REPUBLIKA.CO.ID, JAKARTA -- Ketua Pemuda Muhammadiyah, Dahnil Anzar Simanjuntak mengaku telah berdiskusi dengan Novel Baswedan dan membahas pernyataan Kapolri setelah bertemu dengan Presiden Joko Widodo. Dalam diskusi itu, ada dua poin penting yang menjadi perhatian dan perlu disampaikan kepada masyarakat.
Poin pertama, terkait dengan keinginan Kapolri untuk melibatkan Komisi Pemberantasan Korupsi (KPK) menjadi satu tim bersama, dalam penyidikan pengungkapan kasus penyerangan terhadap Novel. Kata Dahnil, Novel menduga Kapolri memiliki bukti dugaan ada suap atau korupsi yang melibatkan pihak oknum kepolisian. Sehingga harus melibatkan KPK dalam satu tim untuk membongkar kasus penyerangan terhadap Novel.

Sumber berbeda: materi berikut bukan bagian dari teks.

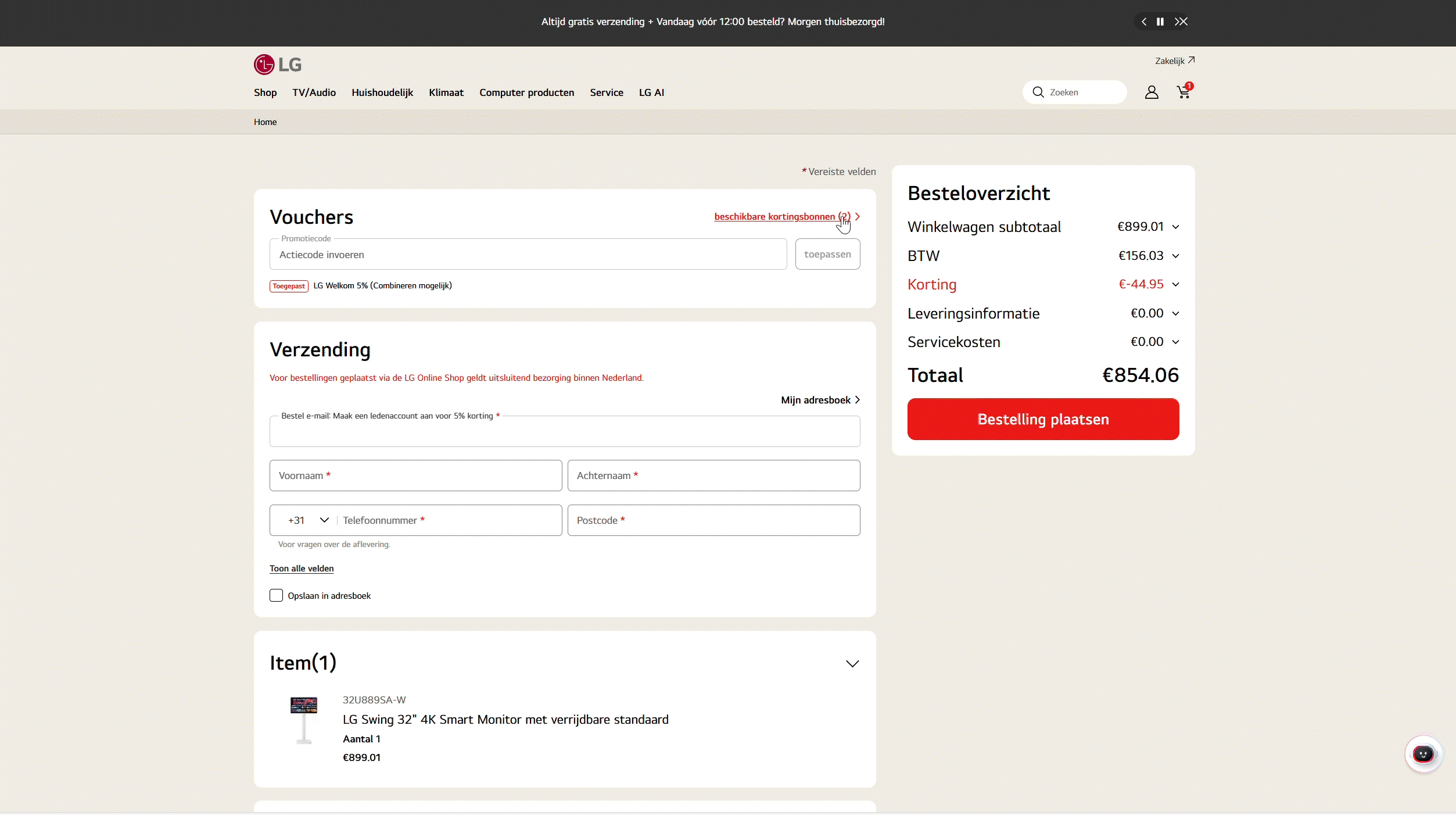Screen dimensions: 1456x815
Task: Open the chatbot assistant icon
Action: (1423, 755)
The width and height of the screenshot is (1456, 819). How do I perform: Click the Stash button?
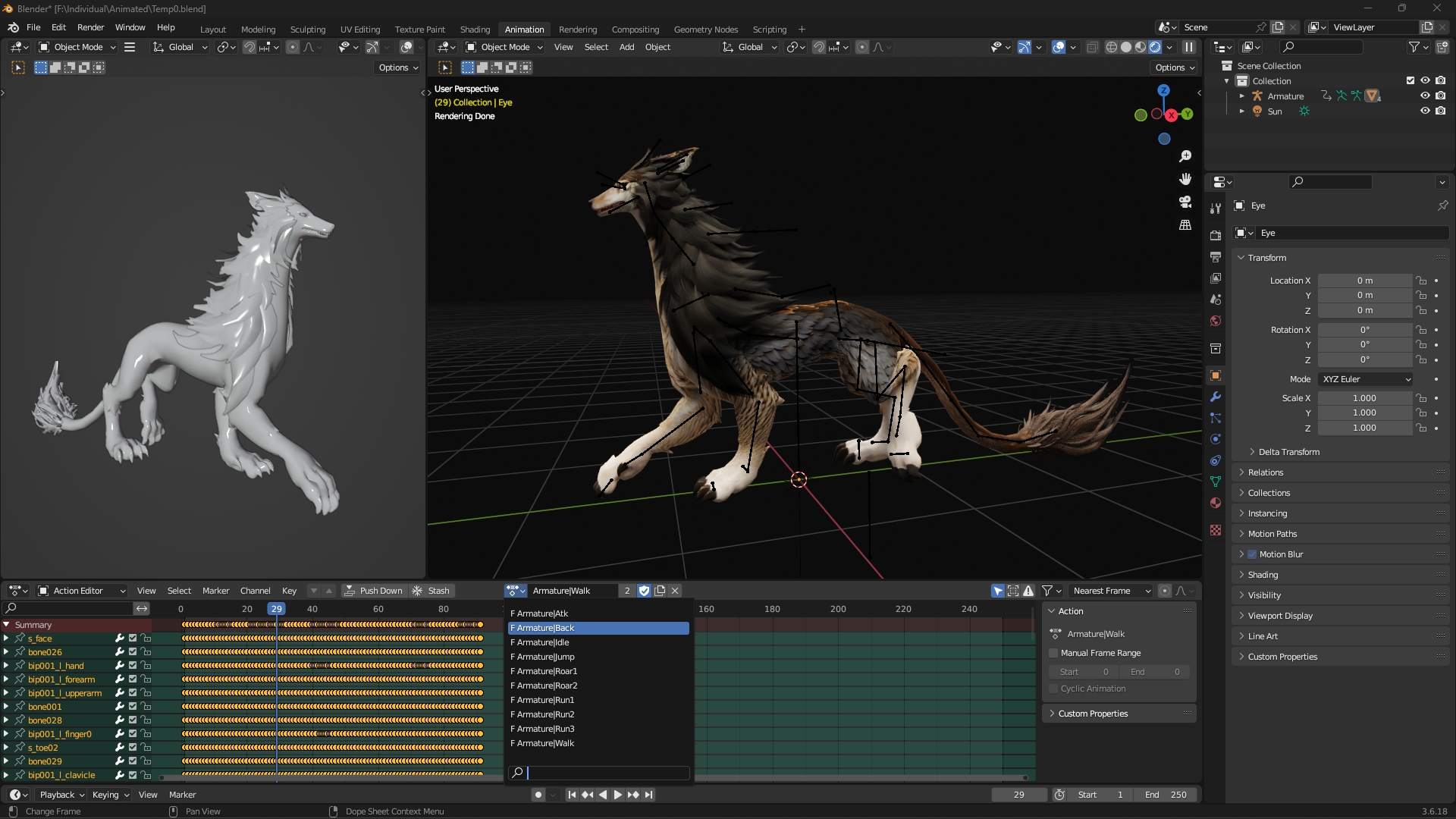click(431, 591)
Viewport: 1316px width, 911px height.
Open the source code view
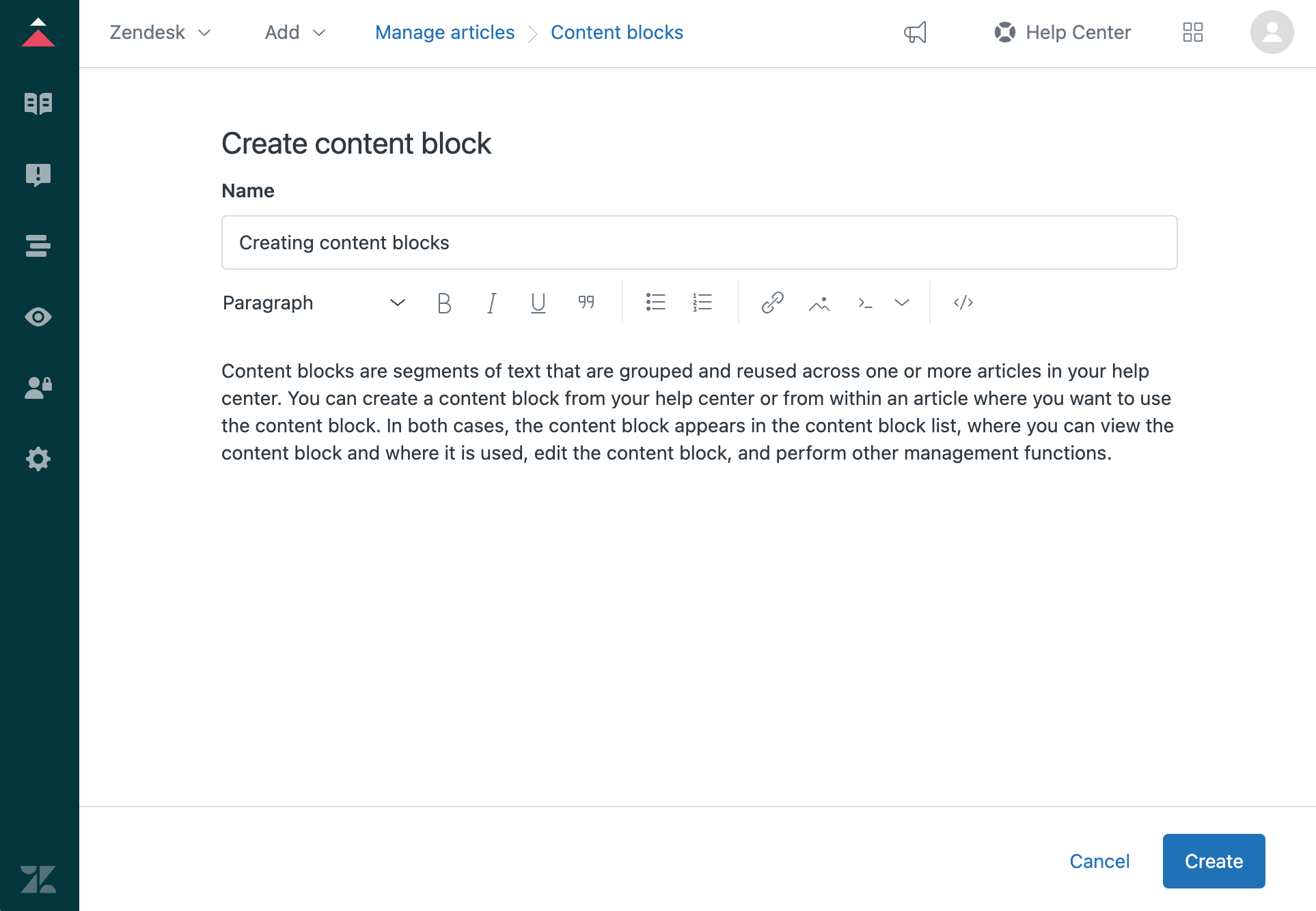[x=963, y=303]
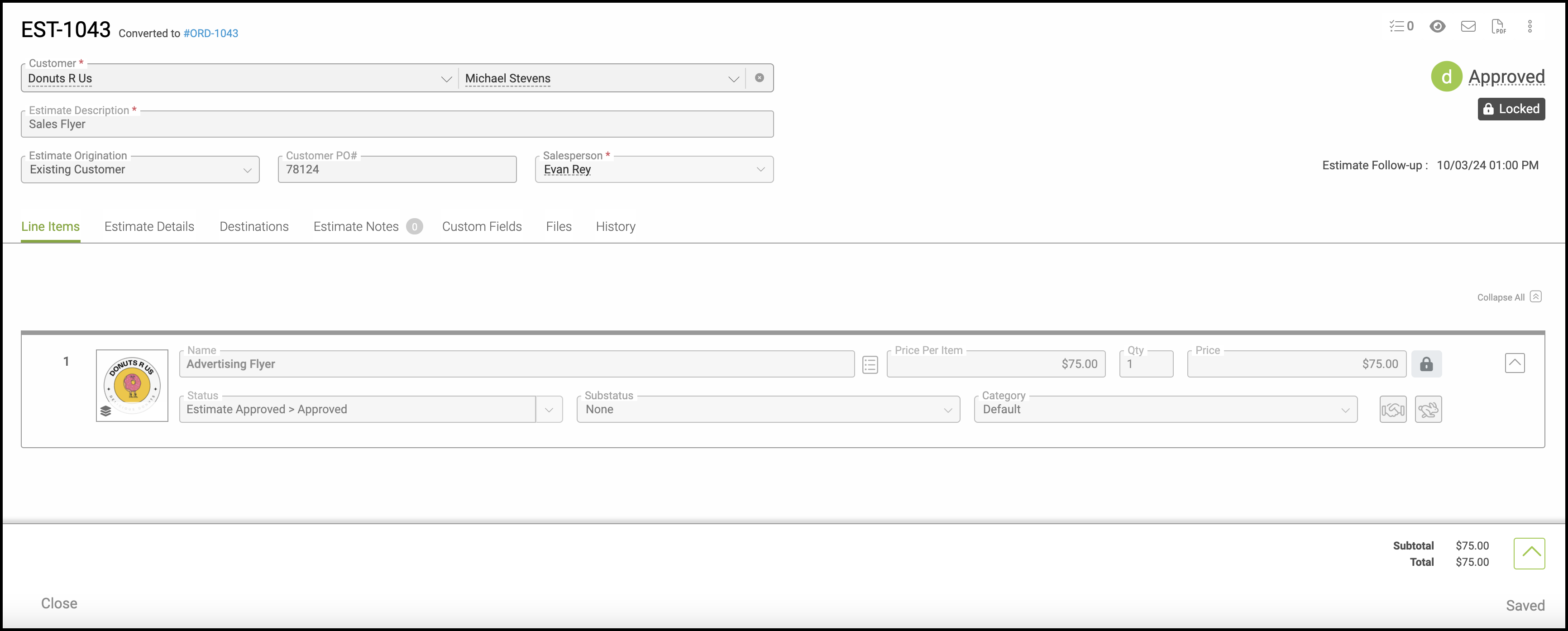Open the History tab
The height and width of the screenshot is (631, 1568).
click(x=615, y=226)
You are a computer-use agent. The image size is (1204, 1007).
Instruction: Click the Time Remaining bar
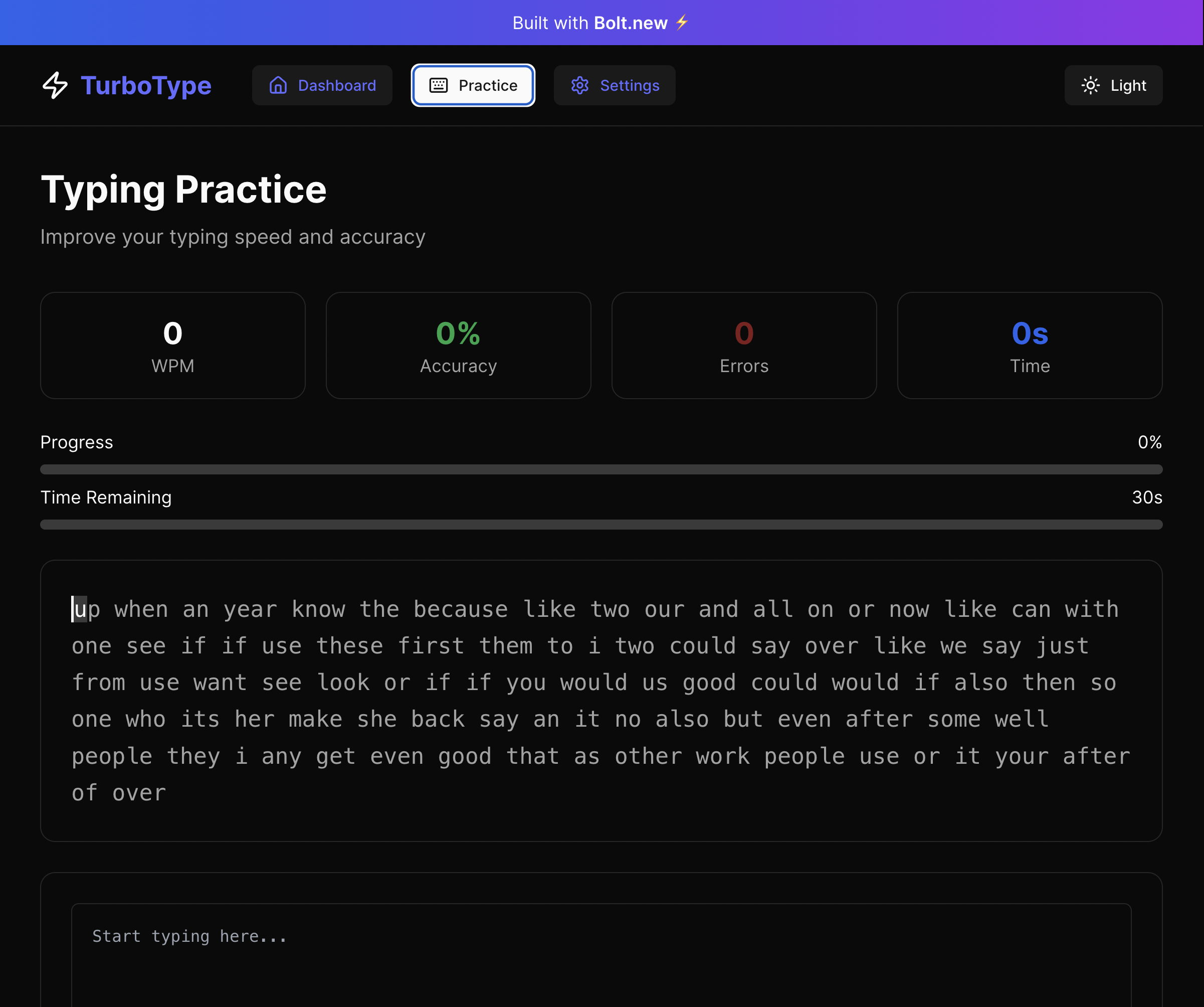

"Karena, bila tidak ada kasus korupsi, maka permintaan Kapolri membentuk tim bersama dengan KPK, keliru. Karena bukan tupoksi KPK menangani kasus terorisme atau kekerasan seperti yang Novel Baswedan alami," jelas Dahnil, dalam keterangan tertulisnya, Selasa (1/8).
Kemudian poin kedua, terkait dengan penolakan Kapolri terhadap pembentukan, tim gabungan pencari fakta (TGPF) yang independen yang diusulkan kepada Presiden. Dahnil mengatakan, menurut Novel, seharusnya dengan adanya tim independen yang kredibel, Kapolri dibantu untuk menghadirkan kepercayaan publik. Karena bisa ditemukenali proses "ganjil" dalam penanganan kasus penyerangan terhadap Novel Baswedan ini.
"Objektifitas dan kualitas pengusutan, akan semakin baik dan Kapolri terbantu untuk mempercepat pengungkapan kasus ini sesegera mungkin," tambahnya.
Sehingga dengan adanya tim independen, sambung Dahnil, bisa melakukan evaluasi terhadap kinerja aparatur kepolisian. Oleh sebab itu, agak aneh apabila penolakan keras dilakukan oleh Kapolri. Padahal TGPF sejatinya membantu kualitas kerja beliau dalam penanganan kasus Novel Baswedan.